(Beginning of DATA TO USE)
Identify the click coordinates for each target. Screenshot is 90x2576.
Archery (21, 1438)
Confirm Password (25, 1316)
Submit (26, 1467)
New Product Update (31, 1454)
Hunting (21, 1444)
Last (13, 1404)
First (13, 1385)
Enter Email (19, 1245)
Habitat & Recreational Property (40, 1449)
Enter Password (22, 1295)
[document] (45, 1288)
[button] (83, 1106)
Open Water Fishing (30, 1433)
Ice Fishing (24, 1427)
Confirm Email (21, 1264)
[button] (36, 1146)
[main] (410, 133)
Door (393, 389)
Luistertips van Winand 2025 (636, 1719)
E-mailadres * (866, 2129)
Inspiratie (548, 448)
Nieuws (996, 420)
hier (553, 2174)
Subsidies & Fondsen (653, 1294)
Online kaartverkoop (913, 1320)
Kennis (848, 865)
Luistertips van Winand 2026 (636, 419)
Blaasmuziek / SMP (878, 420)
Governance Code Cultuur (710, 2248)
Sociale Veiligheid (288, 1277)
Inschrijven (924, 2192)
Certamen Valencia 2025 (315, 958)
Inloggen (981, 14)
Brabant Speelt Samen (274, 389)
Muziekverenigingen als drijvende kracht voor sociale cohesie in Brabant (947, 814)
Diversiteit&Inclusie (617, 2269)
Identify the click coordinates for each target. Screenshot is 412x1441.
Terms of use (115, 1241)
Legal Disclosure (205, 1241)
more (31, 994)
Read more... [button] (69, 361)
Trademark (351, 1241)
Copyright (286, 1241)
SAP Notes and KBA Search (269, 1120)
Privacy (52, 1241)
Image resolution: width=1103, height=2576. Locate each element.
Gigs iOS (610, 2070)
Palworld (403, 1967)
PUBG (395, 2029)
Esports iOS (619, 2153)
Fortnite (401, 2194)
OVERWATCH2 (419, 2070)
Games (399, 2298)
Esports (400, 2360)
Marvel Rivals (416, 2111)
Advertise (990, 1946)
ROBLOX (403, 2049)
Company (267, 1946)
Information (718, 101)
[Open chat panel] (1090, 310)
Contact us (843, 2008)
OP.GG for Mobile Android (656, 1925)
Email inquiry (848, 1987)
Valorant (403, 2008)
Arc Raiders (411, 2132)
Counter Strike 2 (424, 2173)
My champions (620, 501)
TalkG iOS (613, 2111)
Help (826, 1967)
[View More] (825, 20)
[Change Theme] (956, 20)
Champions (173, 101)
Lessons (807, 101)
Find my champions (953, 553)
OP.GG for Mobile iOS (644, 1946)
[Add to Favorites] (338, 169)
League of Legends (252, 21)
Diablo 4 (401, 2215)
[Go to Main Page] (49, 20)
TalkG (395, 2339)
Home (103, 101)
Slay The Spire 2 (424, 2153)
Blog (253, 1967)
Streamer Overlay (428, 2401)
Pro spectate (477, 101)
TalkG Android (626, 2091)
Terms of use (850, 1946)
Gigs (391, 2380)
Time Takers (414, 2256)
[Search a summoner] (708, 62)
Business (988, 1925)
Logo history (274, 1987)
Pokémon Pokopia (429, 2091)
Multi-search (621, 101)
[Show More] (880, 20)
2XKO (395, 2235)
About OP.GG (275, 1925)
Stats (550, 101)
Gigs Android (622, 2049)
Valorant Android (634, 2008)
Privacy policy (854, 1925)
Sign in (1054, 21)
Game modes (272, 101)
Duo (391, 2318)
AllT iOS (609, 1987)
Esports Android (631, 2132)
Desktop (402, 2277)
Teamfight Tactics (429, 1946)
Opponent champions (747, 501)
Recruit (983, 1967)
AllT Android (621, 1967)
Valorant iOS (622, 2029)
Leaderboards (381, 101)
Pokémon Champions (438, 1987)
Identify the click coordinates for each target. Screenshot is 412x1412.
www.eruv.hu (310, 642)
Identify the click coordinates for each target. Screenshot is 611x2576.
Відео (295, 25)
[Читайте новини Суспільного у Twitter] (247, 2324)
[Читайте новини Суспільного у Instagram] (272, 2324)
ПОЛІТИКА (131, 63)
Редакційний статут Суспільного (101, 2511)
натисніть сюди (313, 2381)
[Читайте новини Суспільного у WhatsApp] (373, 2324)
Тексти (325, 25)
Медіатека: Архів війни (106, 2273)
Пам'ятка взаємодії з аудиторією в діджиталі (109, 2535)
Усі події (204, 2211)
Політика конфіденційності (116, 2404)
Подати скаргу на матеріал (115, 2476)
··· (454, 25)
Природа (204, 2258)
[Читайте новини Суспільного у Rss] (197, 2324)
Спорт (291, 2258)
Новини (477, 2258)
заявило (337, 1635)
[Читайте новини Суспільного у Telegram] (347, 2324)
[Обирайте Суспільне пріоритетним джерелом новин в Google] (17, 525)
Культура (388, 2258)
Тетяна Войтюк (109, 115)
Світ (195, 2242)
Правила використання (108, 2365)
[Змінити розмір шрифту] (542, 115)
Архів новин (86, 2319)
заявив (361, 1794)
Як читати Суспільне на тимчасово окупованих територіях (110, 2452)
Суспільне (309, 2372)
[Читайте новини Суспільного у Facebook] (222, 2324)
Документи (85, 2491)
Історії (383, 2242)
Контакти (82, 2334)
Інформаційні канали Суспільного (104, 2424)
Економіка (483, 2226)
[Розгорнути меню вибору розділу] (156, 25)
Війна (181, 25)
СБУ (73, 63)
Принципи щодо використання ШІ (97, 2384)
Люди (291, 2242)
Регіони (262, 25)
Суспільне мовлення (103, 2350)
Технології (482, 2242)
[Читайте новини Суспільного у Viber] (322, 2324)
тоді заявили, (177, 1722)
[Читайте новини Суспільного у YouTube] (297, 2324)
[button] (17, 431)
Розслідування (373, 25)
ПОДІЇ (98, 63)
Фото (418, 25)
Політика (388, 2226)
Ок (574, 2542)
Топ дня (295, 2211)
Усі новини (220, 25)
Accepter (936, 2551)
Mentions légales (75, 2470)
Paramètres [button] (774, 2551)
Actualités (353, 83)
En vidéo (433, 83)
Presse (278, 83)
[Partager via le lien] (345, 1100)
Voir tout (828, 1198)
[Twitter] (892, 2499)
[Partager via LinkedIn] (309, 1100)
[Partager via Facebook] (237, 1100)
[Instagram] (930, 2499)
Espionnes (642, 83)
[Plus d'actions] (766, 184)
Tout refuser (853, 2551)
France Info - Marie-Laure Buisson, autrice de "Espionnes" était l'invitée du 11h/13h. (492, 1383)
(End of DATA TO USE)
### INSTRUCTIONS FOR THE TASK
Write out the records. Leave nothing out and change nothing.

### ANSWER TO THE EXERCISE
Identify the click coordinates for each target. Screenshot is 90x2576.
Archery (21, 1438)
Confirm Password (25, 1316)
Submit (26, 1467)
New Product Update (31, 1454)
Hunting (21, 1444)
Last (13, 1404)
First (13, 1385)
Enter Email (19, 1245)
Habitat & Recreational Property (40, 1449)
Enter Password (22, 1295)
[document] (45, 1288)
[button] (83, 1106)
Open Water Fishing (30, 1433)
Ice Fishing (24, 1427)
Confirm Email (21, 1264)
[button] (36, 1146)
[main] (410, 133)
Door (393, 389)
Luistertips van Winand 2025 (636, 1719)
E-mailadres * (866, 2129)
Inspiratie (548, 448)
Nieuws (996, 420)
hier (553, 2174)
Subsidies & Fondsen (653, 1294)
Online kaartverkoop (913, 1320)
Kennis (848, 865)
Luistertips van Winand 2026 (636, 419)
Blaasmuziek / SMP (878, 420)
Governance Code Cultuur (710, 2248)
Sociale Veiligheid (288, 1277)
Inschrijven (924, 2192)
Certamen Valencia 2025 (315, 958)
Inloggen (981, 14)
Brabant Speelt Samen (274, 389)
Muziekverenigingen als drijvende kracht voor sociale cohesie in Brabant (947, 814)
Diversiteit&Inclusie (617, 2269)
Identify the click coordinates for each target. Screenshot is 412x1441.
Terms of use (115, 1241)
Legal Disclosure (205, 1241)
more (31, 994)
Read more... [button] (69, 361)
Trademark (351, 1241)
Copyright (286, 1241)
SAP Notes and KBA Search (269, 1120)
Privacy (52, 1241)
Image resolution: width=1103, height=2576. Locate each element.
Gigs iOS (610, 2070)
Palworld (403, 1967)
PUBG (395, 2029)
Esports iOS (619, 2153)
Fortnite (401, 2194)
OVERWATCH2 (419, 2070)
Games (399, 2298)
Esports (400, 2360)
Marvel Rivals (416, 2111)
Advertise (990, 1946)
ROBLOX (403, 2049)
Company (267, 1946)
Information (718, 101)
[Open chat panel] (1090, 310)
Contact us (843, 2008)
OP.GG for Mobile Android (656, 1925)
Email inquiry (848, 1987)
Valorant (403, 2008)
Arc Raiders (411, 2132)
Counter Strike 2 (424, 2173)
My champions (620, 501)
TalkG iOS (613, 2111)
Help (826, 1967)
[View More] (825, 20)
[Change Theme] (956, 20)
Champions (173, 101)
Lessons (807, 101)
Find my champions (953, 553)
OP.GG for Mobile iOS (644, 1946)
[Add to Favorites] (338, 169)
League of Legends (252, 21)
Diablo 4 (401, 2215)
[Go to Main Page] (49, 20)
TalkG (395, 2339)
Home (103, 101)
Slay The Spire 2 (424, 2153)
Blog (253, 1967)
Streamer Overlay (428, 2401)
Pro spectate (477, 101)
TalkG Android (626, 2091)
Terms of use (850, 1946)
Gigs (391, 2380)
Time Takers (414, 2256)
[Search a summoner] (708, 62)
Business (988, 1925)
Logo history (274, 1987)
Pokémon Pokopia (429, 2091)
Multi-search (621, 101)
[Show More] (880, 20)
2XKO (395, 2235)
About OP.GG (275, 1925)
Stats (550, 101)
Gigs Android (622, 2049)
Valorant Android (634, 2008)
Privacy policy (854, 1925)
Sign in (1054, 21)
Game modes (272, 101)
Duo (391, 2318)
AllT iOS (609, 1987)
Esports Android (631, 2132)
Desktop (402, 2277)
Teamfight Tactics (429, 1946)
Opponent champions (747, 501)
Recruit (983, 1967)
AllT Android (621, 1967)
Valorant iOS (622, 2029)
Leaderboards (381, 101)
Pokémon Champions (438, 1987)
Identify the click coordinates for each target. Screenshot is 412x1412.
www.eruv.hu (310, 642)
Identify the click coordinates for each target. Screenshot is 611x2576.
Відео (295, 25)
[Читайте новини Суспільного у Twitter] (247, 2324)
[Читайте новини Суспільного у Instagram] (272, 2324)
ПОЛІТИКА (131, 63)
Редакційний статут Суспільного (101, 2511)
натисніть сюди (313, 2381)
[Читайте новини Суспільного у WhatsApp] (373, 2324)
Тексти (325, 25)
Медіатека: Архів війни (106, 2273)
Пам'ятка взаємодії з аудиторією в діджиталі (109, 2535)
Усі події (204, 2211)
Політика конфіденційності (116, 2404)
Подати скаргу на матеріал (115, 2476)
··· (454, 25)
Природа (204, 2258)
[Читайте новини Суспільного у Rss] (197, 2324)
Спорт (291, 2258)
Новини (477, 2258)
заявило (337, 1635)
[Читайте новини Суспільного у Telegram] (347, 2324)
[Обирайте Суспільне пріоритетним джерелом новин в Google] (17, 525)
Культура (388, 2258)
Тетяна Войтюк (109, 115)
Світ (195, 2242)
Правила використання (108, 2365)
[Змінити розмір шрифту] (542, 115)
Архів новин (86, 2319)
заявив (361, 1794)
Як читати Суспільне на тимчасово окупованих територіях (110, 2452)
Суспільне (309, 2372)
[Читайте новини Суспільного у Facebook] (222, 2324)
Документи (85, 2491)
Історії (383, 2242)
Контакти (82, 2334)
Інформаційні канали Суспільного (104, 2424)
Економіка (483, 2226)
[Розгорнути меню вибору розділу] (156, 25)
Війна (181, 25)
СБУ (73, 63)
Принципи щодо використання ШІ (97, 2384)
Люди (291, 2242)
Регіони (262, 25)
Суспільне мовлення (103, 2350)
Технології (482, 2242)
[Читайте новини Суспільного у Viber] (322, 2324)
тоді заявили, (177, 1722)
[Читайте новини Суспільного у YouTube] (297, 2324)
[button] (17, 431)
Розслідування (373, 25)
ПОДІЇ (98, 63)
Фото (418, 25)
Політика (388, 2226)
Ок (574, 2542)
Топ дня (295, 2211)
Усі новини (220, 25)
Accepter (936, 2551)
Mentions légales (75, 2470)
Paramètres [button] (774, 2551)
Actualités (353, 83)
En vidéo (433, 83)
Presse (278, 83)
[Partager via le lien] (345, 1100)
Voir tout (828, 1198)
[Twitter] (892, 2499)
[Partager via LinkedIn] (309, 1100)
[Partager via Facebook] (237, 1100)
[Instagram] (930, 2499)
Espionnes (642, 83)
[Plus d'actions] (766, 184)
Tout refuser (853, 2551)
France Info - Marie-Laure Buisson, autrice de "Espionnes" était l'invitée du 11h/13h. (492, 1383)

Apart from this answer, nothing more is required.